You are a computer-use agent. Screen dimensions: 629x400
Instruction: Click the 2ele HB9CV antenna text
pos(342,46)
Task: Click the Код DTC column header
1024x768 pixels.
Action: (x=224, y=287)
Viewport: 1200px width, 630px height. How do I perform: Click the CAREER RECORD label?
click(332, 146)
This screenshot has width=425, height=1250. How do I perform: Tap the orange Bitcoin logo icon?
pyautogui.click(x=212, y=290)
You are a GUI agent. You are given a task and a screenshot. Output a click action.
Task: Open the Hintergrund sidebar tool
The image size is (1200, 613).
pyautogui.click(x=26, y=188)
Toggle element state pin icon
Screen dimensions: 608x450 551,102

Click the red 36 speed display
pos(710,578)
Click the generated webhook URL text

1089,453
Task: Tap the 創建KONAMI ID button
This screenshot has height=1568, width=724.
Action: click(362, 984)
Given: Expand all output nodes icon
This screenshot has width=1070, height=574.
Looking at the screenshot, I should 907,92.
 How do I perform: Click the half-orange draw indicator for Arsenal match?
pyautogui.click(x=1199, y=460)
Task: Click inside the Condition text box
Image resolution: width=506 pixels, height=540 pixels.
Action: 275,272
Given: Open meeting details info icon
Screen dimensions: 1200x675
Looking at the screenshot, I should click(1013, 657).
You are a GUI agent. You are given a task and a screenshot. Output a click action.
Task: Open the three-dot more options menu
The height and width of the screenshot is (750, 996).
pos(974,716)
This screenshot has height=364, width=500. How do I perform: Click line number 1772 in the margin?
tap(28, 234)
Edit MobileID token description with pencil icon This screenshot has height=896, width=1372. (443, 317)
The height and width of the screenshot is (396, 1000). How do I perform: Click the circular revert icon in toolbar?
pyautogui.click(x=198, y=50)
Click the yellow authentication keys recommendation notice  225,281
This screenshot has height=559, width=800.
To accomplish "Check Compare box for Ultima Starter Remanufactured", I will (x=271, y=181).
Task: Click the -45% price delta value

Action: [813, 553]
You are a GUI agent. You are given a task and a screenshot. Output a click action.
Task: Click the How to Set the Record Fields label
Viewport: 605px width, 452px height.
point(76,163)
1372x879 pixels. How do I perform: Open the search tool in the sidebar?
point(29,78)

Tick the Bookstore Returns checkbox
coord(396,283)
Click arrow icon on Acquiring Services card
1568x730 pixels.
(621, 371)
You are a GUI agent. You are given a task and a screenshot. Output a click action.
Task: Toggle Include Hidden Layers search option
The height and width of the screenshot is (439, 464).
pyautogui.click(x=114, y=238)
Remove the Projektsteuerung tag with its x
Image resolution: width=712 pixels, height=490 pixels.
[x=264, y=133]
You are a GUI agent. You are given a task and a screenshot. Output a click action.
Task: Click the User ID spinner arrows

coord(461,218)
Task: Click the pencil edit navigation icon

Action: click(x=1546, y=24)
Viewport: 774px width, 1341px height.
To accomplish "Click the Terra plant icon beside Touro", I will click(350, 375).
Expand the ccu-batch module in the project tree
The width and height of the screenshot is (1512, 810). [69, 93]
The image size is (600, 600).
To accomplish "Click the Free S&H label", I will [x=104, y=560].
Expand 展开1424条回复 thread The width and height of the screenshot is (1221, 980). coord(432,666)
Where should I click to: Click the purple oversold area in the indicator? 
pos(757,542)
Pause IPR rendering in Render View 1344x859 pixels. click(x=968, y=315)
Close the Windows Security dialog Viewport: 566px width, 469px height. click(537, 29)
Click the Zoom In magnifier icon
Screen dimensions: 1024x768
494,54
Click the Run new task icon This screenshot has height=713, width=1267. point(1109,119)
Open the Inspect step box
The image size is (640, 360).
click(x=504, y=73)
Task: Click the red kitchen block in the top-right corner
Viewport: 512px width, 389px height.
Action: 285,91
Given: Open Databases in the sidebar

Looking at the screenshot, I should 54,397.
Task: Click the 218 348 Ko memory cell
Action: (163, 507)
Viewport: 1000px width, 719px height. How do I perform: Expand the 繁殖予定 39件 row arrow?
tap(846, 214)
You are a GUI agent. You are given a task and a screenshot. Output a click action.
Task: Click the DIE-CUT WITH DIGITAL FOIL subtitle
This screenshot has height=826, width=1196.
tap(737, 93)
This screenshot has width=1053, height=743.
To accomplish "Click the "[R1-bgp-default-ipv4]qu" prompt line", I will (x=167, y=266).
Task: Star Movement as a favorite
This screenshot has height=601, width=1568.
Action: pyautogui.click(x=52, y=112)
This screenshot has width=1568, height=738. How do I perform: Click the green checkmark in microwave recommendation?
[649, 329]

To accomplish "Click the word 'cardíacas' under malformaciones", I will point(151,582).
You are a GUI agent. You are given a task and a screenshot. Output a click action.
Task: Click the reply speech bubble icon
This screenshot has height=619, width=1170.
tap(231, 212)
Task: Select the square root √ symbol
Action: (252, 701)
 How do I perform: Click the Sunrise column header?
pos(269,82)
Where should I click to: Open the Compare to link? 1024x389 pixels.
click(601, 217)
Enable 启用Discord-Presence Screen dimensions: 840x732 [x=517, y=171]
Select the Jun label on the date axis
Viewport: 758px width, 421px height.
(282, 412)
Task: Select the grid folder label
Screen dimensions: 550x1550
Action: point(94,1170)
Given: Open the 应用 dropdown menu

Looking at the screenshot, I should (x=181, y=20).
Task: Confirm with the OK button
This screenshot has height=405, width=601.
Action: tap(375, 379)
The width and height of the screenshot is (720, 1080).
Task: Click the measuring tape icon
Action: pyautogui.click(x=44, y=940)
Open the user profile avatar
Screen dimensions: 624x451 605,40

(WORK TO BE COMPLETED)
Search the listing for "button" and copy each line holding it.

(EXERCISE SOLUTION)
Task: Tap the 創建KONAMI ID button
Task: Confirm with the OK button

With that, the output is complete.